■ TASK REQUIREMENTS ■
- A) Decide whether each statement below agrees with the passage about Basma's wushu career. Answer yes or no for each and quote the deciding words of the passage.
(i) Basma's mother died of cancer some time after The World Games.
(ii) At the 16th World Wushu Championships, Basma won a bronze medal in Taijijian.
(iii) Walid placed fourth in gunshu at the 16th World Wushu Championships.
- B) Please pick up the passage about Basma's wushu career after its final sentence and continue it.

■ SOURCE EXTRACT ■
Perhaps most poignantly, Basma dedicated her historic Asian Games medal to her late mother, who passed away in October the year before, a short time after the World Games. Basma says, remembering, “She was more than a mother – she was my backbone, motivator, inspiration and my role model. She’s everything to me. I feel like she has been with me since day one and she has always been there for me and for all my ups and downs. I would always dedicate all my joys and achievements to her. I was happy that I was able to win a gold medal during The World Games because a while after that competition, she passed due to cancer. Even though it was a sweet moment to others, it was bittersweet to me.”
“For my first Asian Games,” Basma continues, “I was sad that I couldn’t perform my best, but despite that, I think she still believes in me, and it’s hard to know how to go on without her. With the Asian Games, I wish she could have stayed a little longer and that I could show to her that this was the result of her support after all these years.”
16th World Wushu Championships
Most recently, in November 2023, Basma traveled with the Brunei Wushu Team to Fort Worth, USA, to compete in the HYX 16th World Wushu Championships. Basma had first competed in a World Championships in 2019 in Shanghai, where she gained good experience. With her previous wins, the pressure was now far greater, and the taiji competition was fierce. In her first event, Taijijian, a point deduction knocked her off the podium. But the next day, despite the pressure, Basma gave a beautiful, strong and elegant taijiquan performance to clinch the bronze medal. “There were a lot of expectations and a lot of pressure, “Basma says. “But in the end I just want to perform and do my best. I just wanted to not have any mistakes, and enjoy my performance.” Much of her confidence came from the support of her coaches, and her team, but especially it came from her father and brother who helped her find calm and focus. For Basma, the 16th WWC became even more special because her 18-year old brother Walid was also competing in his first World Championships, placing fourth in gunshu and eighth in daoshu – looking most certainly to follow in his sister’s winning footsteps.

■ DATA SUPPLIED ■
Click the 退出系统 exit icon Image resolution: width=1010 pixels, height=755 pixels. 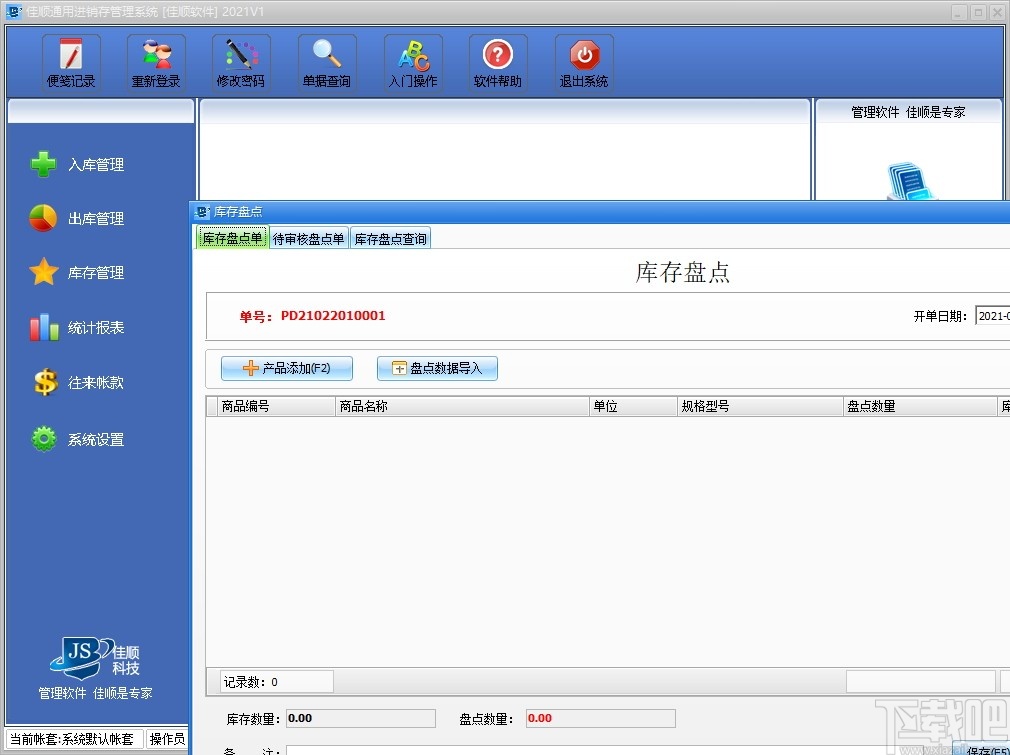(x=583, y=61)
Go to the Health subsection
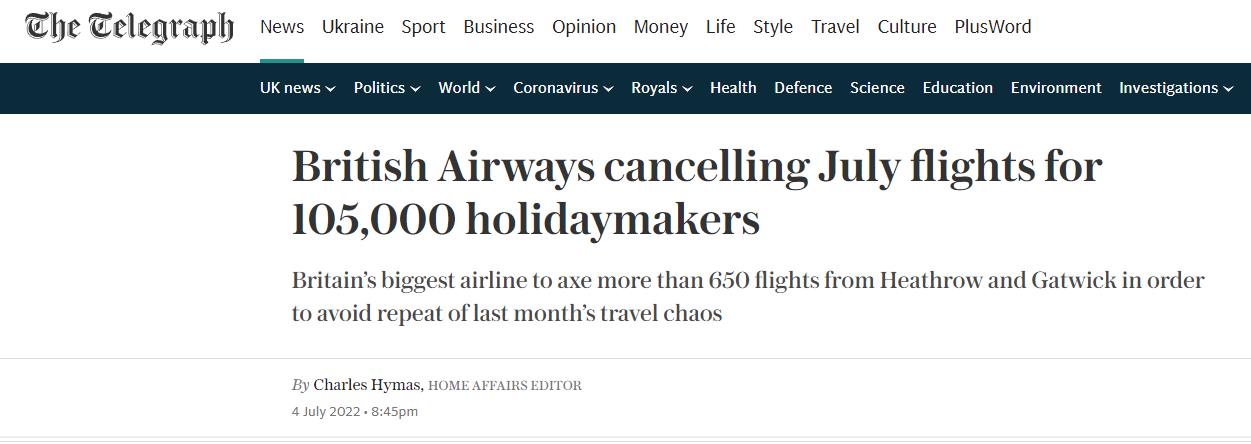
...
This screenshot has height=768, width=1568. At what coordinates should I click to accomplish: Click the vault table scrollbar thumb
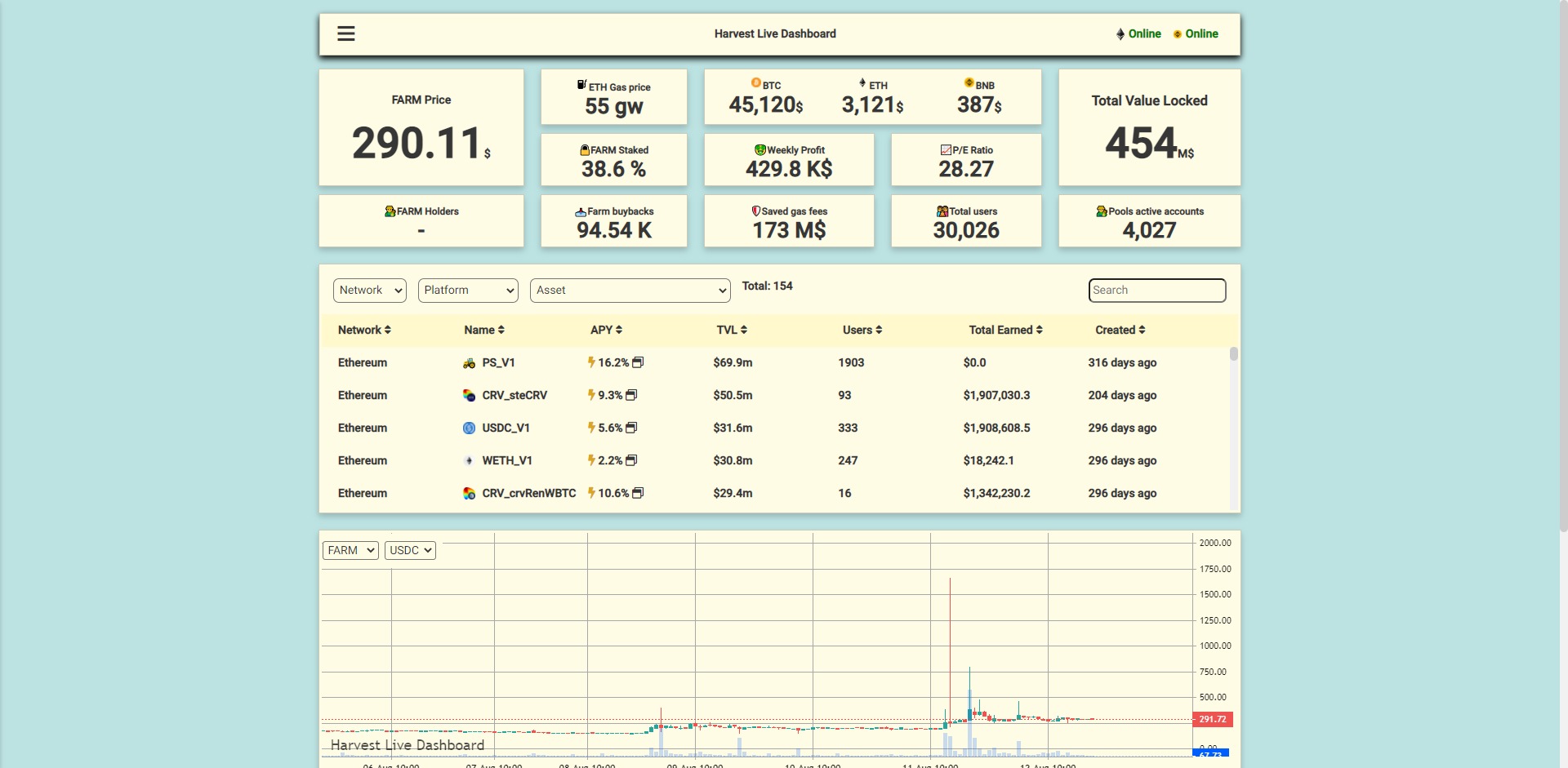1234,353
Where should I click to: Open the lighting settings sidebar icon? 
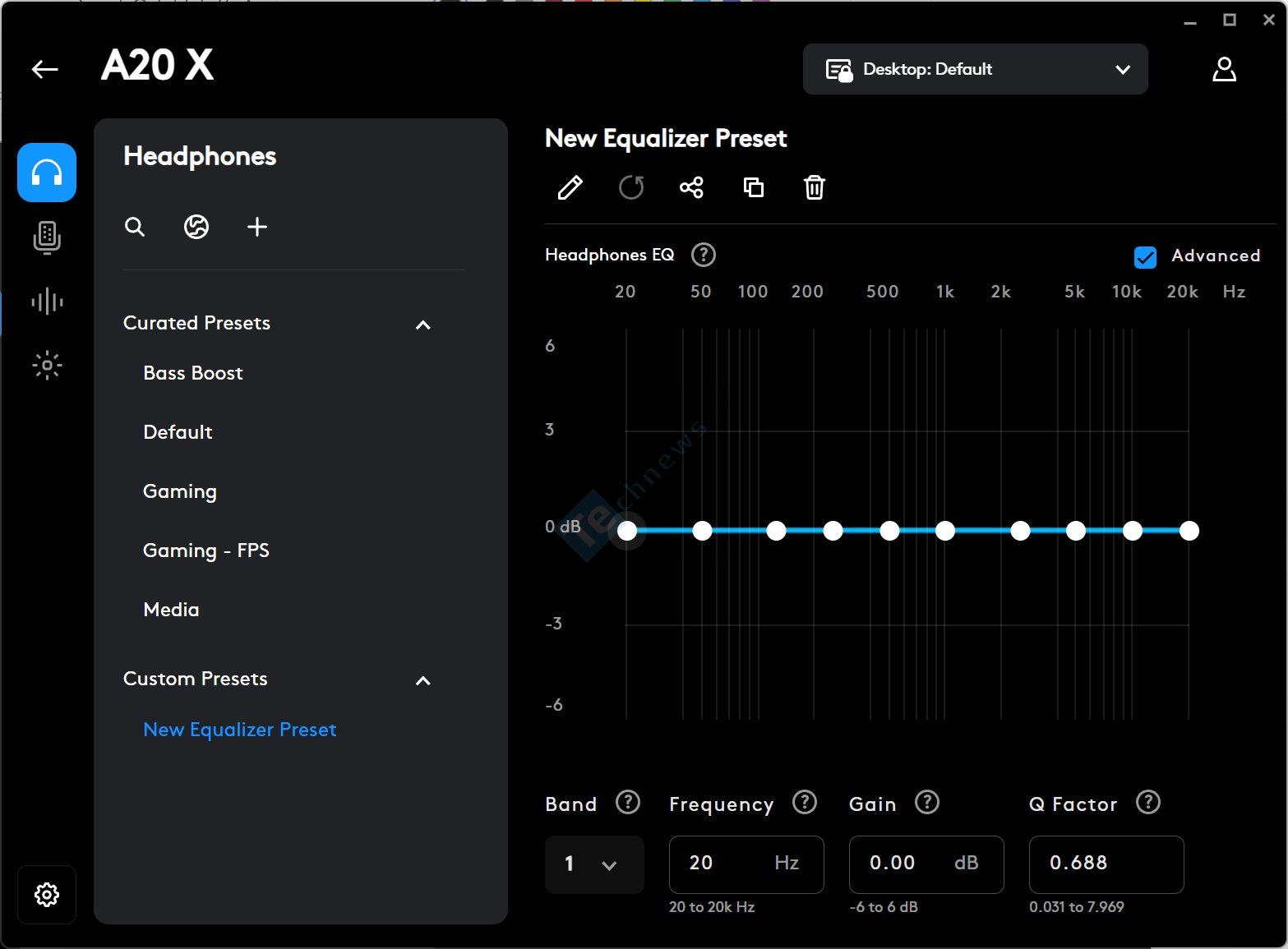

■ PER-TASK OUTPUTS ■
- A)
(i) Yes: "a while after that competition, she passed due to cancer."
(ii) No: "In her first event, Taijijian, a point deduction knocked her off the podium."
(iii) Yes: "placing fourth in gunshu and eighth in daoshu"

- B)
A Passion for Wushu in Brunei
Basma gives much credit for her success to support from family, team, government, and coaches. “We always have, “she says, “support from the Ministry of Sports as well as the Brunei Wushu Federation. We have chances to go to overseas for training and competition to gain experience. The best wushu moments are when the team comes together and supports each other during competition. I feel their encouragement in my heart and it never fails to touch me.”
“Sometimes I feel the struggle when I have to juggle between studies and training,” Basma says. “It is hard to balance 50/50 but there are times when I need to make sacrifices to make one part work. Being away from my family can also be difficult, especially when they are my biggest motivator.”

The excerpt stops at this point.